Presentation Speech by Ragnvald Moe, Secretary to the Nobel Committee, on December 10, 1913*
Elihu Root was born on February 15, 1845,
in the State of New York and took his degree in law at New York University in
1867. At a later date he studied international law and took his
doctorate1 in 1894. For some
years he practiced as an attorney in New York, becoming one of
the best in the profession. In August, 1899, he was appointed
secretary of war by President McKinley and held that office until 1904.
In the following year Roosevelt
persuaded him to take over the State Department where he remained
until his election to the Senate in 1909.
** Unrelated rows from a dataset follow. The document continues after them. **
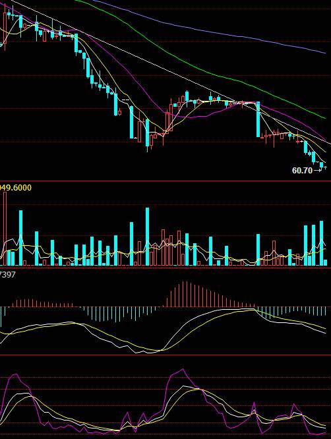Click the lowest cyan candle of the mid-chart trough
331x439 pixels.
[147, 135]
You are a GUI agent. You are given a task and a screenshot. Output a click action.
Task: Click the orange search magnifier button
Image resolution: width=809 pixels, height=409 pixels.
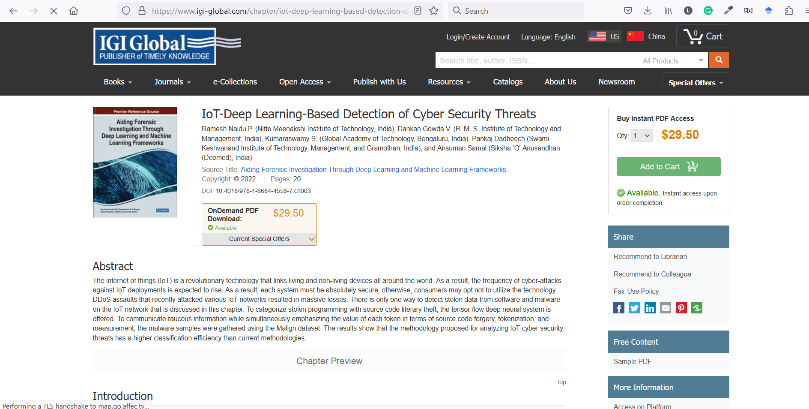coord(719,60)
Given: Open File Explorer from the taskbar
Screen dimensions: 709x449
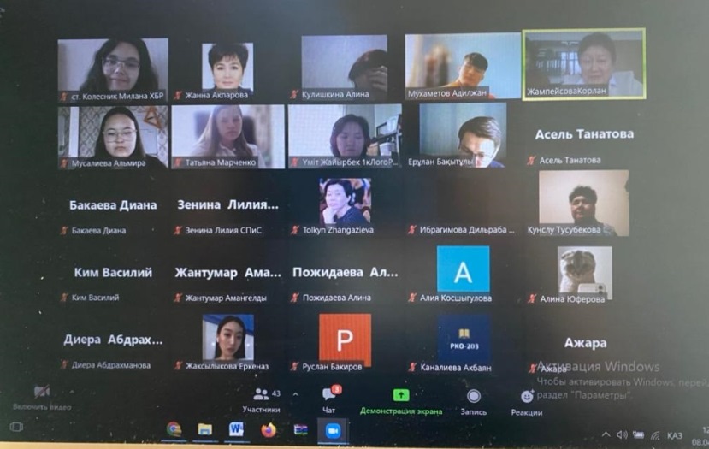Looking at the screenshot, I should [x=204, y=429].
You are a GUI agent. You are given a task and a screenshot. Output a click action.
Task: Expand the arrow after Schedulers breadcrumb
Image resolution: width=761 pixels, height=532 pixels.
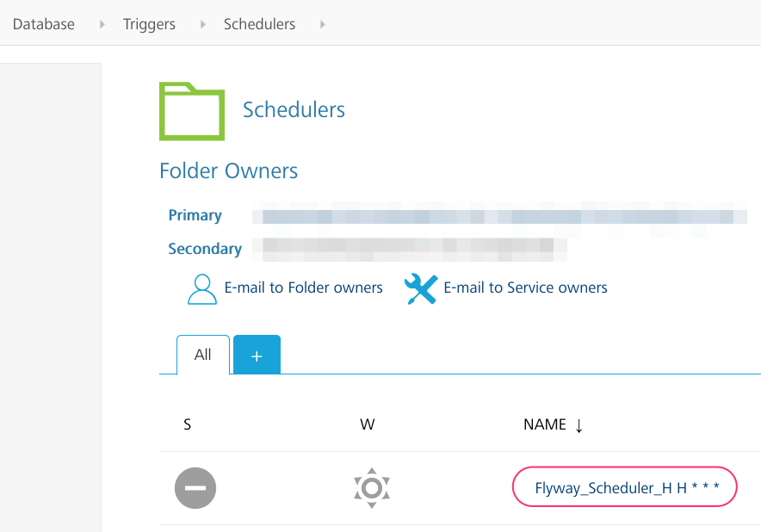[323, 24]
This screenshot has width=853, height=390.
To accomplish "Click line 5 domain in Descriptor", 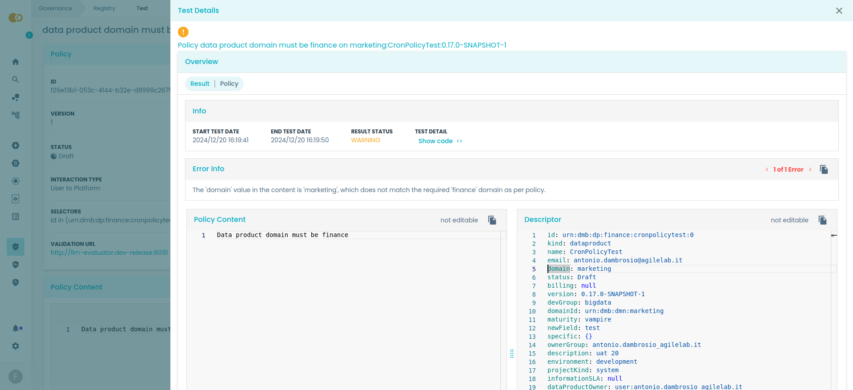I will coord(559,269).
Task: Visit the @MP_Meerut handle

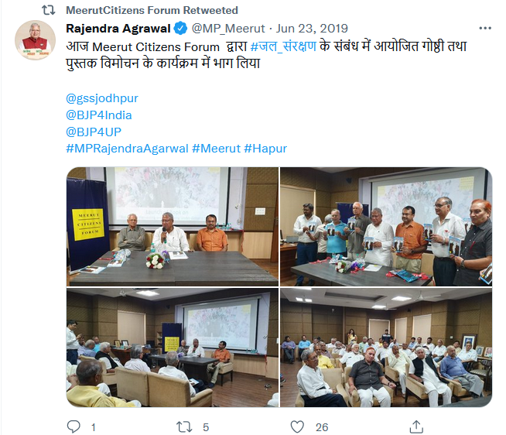Action: pyautogui.click(x=228, y=29)
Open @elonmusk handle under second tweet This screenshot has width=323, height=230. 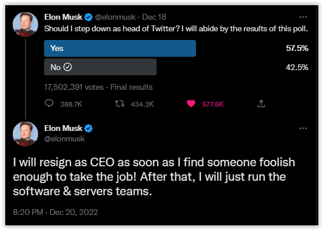[64, 139]
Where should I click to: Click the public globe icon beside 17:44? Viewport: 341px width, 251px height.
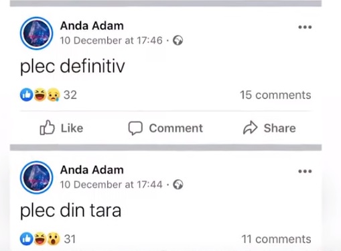click(x=178, y=185)
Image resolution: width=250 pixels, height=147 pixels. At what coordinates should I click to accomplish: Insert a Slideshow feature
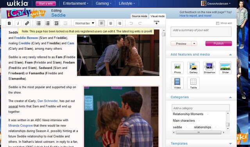tap(209, 68)
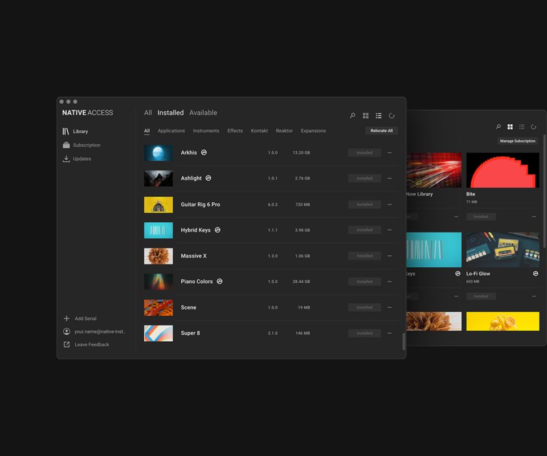Expand options menu for Super 8
Screen dimensions: 547x456
pos(390,333)
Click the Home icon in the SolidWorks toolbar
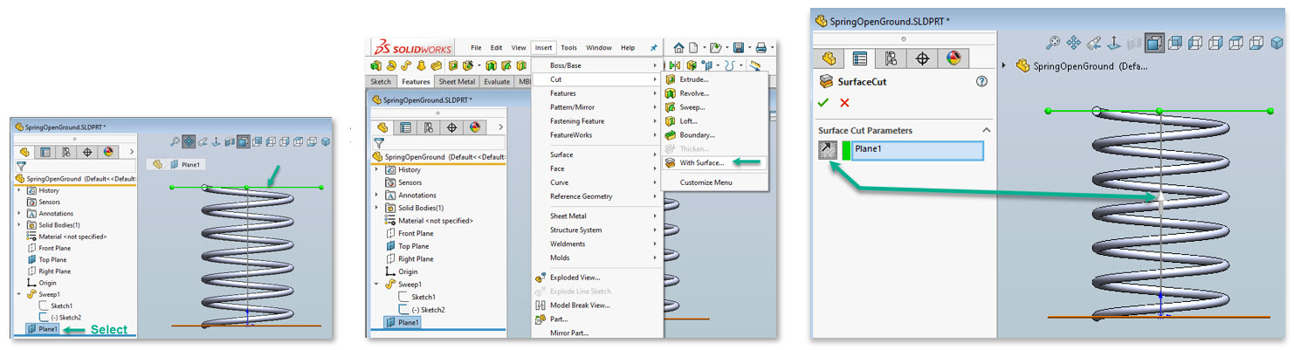This screenshot has height=350, width=1294. [x=679, y=47]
Root is a man of engaging personality who has tried, with
determination and independence, to put his ideals into
practice.
In the ten years during which he held office [as secretary of war
and secretary of state], he had to settle a number of
particularly difficult problems, some of an international
character. It was he who was chiefly responsible for organizing
affairs in Cuba and in the Philippines after the Spanish-American
War2. Even more important was his
work in bringing about better understanding between the countries
of North and South America. When he visited South America in the
summer of 1906, he did a great deal to strengthen the
Pan-American movement, and in 1908 he founded the Pan-American
Bureau in New York3. His
strenuous efforts to improve relations between the small Central
American countries have borne splendid fruit. The most difficult
problem with which Root had to deal while secretary of state,
however, was the dispute with Japan over the status of Japanese
immigrants. Although a final solution of this dispute eluded him,
his work4 on it was nevertheless
of great value.
After he had left the government, Root gave himself heart and
soul to the cause of peace, and he is now president of the great
Carnegie Peace
Foundation5. [As a senator]
Root was one of the most energetic champions of Taft's proposal for an unconditional arbitration
treaty between the U.S.A. and Great Britain; and in the dispute
concerning tolls for the Panama Canal, he supported the English
interpretation of the Hay-Pauncefote Treaty, opposing special
privileges for American shipping6. When he spoke on this in the Senate
last spring, he gained the admiration of all friends of
peace.
* Mr. Moe delivered this
speech on the laureate's political career on December 10, 1913,
in the Norwegian Nobel Institute after Mr. Løvland, chairman
of the Committee, had announced that the Nobel Peace Prize for
1912, reserved in that year, was being awarded to Mr. Root and
the prize for 1913 to Henri La
Fontaine. Neither laureate was present. The translation is
based on the Norwegian reporting of the speech appearing in the
Oslo Morgenposten of December 11, 1913.
1. It seems likely that this
refers, not to a degree resulting from formal study, but to the
honorary degree of LL. D. conferred upon the laureate in 1894 by
Hamilton
College.
2. 1898.
3. Washington, D.C., rather than
New York, would be correct here if, as seems probable, the
reference is to the laureate's part in the 1908 cornerstone
ceremonies for the Pan-American building which thereafter housed
the Bureau; Root had proposed the building and had solicited the
money for it from Andrew Carnegie.
4. The so-called Gentlemen's
Agreement, negotiated by Root in 1908, was superseded by the
Immigration Bill of 1924.
5. Founded by Andrew Carnegie
(1835-1919), American industrialist, in 1910 with a gift of
$10,000,000.
6. The Hay-Pauncefote Treaty
(1901) between the U.S. and Great Britain provided that the
Panama Canal be open to all nations on equal terms; the U.S.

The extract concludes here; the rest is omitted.